PROBLEM DETAILS:
From the line containing "Task: Select the Value" through the last line of the entries below, repeat each line word for word and leave out the rest.

GIVEN DATA:
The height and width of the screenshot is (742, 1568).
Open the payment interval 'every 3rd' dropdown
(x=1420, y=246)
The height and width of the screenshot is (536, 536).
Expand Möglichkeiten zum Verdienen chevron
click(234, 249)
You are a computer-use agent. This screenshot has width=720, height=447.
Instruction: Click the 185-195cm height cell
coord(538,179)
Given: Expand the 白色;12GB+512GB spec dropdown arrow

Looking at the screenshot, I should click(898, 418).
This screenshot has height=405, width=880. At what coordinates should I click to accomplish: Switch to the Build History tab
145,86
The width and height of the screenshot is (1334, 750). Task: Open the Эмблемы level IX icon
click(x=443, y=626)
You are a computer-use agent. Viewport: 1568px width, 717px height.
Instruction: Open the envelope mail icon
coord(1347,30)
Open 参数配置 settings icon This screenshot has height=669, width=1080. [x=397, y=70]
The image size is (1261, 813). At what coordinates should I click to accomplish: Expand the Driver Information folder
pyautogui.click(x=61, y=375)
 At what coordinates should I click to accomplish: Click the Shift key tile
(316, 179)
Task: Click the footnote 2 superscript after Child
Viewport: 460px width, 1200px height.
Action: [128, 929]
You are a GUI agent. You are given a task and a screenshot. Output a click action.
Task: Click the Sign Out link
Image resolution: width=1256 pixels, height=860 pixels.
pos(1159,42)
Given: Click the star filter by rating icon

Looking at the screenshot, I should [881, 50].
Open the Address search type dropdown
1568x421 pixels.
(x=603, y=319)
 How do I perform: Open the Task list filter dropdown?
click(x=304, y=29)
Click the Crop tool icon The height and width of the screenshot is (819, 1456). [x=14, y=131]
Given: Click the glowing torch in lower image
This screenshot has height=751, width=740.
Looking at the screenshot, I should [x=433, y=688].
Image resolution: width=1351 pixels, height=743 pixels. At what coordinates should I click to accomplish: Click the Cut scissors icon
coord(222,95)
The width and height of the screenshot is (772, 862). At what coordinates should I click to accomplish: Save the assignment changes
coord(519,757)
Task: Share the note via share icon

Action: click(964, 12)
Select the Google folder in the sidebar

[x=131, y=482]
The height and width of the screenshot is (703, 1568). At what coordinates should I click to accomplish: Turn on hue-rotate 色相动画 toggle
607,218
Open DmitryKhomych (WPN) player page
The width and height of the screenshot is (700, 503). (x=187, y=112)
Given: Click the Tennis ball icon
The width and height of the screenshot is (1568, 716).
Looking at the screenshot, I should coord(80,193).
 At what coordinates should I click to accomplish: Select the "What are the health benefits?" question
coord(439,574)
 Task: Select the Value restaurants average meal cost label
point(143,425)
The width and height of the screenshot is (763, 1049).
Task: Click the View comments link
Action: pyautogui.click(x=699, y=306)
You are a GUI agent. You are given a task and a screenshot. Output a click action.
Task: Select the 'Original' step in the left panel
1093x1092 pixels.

EXPECTED ANSWER:
 Task: Select the Value restaurants average meal cost label
point(143,425)
The width and height of the screenshot is (763, 1049).
Task: Click the View comments link
Action: pyautogui.click(x=699, y=306)
You are a GUI agent. You are given a task and a screenshot. Output a click action.
Task: Select the 'Original' step in the left panel
1093x1092 pixels.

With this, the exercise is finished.